La primera condición ineludible para nacer como hijos de Dios es creer
en el nombre de Jesús. Pedro dijo que no hay otro nombre dado a los hombres
debajo del cielo en el cual pueda hallarse salvación. Al invocar el nombre de
Jesús, aceptamos sus enseñanzas y por sobre todas las cosas que el Hijo de Dios
tomó nuestro lugar en la cruz, llevó sobre sí nuestros pecados y por sus llagas
fuimos curados. Al aceptar el nombre de Jesús, aceptamos que necesitamos nacer
de nuevo, para dejar nuestra vida de pecado atrás. De esta manera justificamos
a Dios y aceptamos que su ley es santa justa y buena y que su transgresión
lleva a la destrucción de la vida.
Los hijos de Dios no son engendrados de carne o de sangre. Toda la raza
humana es en cuanto creación propiedad de Dios. Sin embargo, ser hijos de Dios
en el espíritu va más allá de una mera descendencia carnal. La filiación divina
está relacionada con un nacimiento espiritual. Al someternos a los mandamientos
de Dios, entonces sometemos nuestro espíritu a la voluntad divina y por lo
tanto, nuestro espíritu es recreado a imagen y semejanza del Salvador.

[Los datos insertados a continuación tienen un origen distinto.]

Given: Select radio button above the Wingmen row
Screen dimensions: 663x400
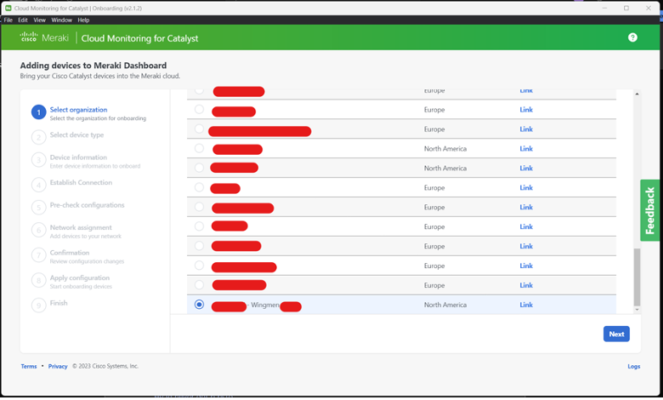Looking at the screenshot, I should point(199,285).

La imagen
deteriorada de Dios en el hombre, es restaurada por la observancia a los
mandamientos de Dios y el hombre recupera su naturaleza pura y santa.
En el nombre de Jesús los apóstoles echaban fuera demonios, devolvían la
vista a los ciegos, sanaban enfermos y resucitaban muertos. Jesús dio la
promesa de que todo lo que pidiéramos en su nombre El lo haría. Sin embargo, a
pesar de todos estos preciosos dones del Espíritu otorgados en el nombre de
Jesús, el mayor de todos los dones de Dios es el perdón de los pecados. Al nacer como hijos de Dios por el nombre de
Jesús nuestros nombres son anotados en el libro de la vida del Cordero. De esta
manera en el día del juicio final, cuando el juez se siente sobre la silla y
sean puestas delante de El todas las naciones, solamente aquellos que estén inscriptos
en el libro de la vida podrán heredar la vida eterna y habitarán por siempre en
la tierra prometida junto a Dios.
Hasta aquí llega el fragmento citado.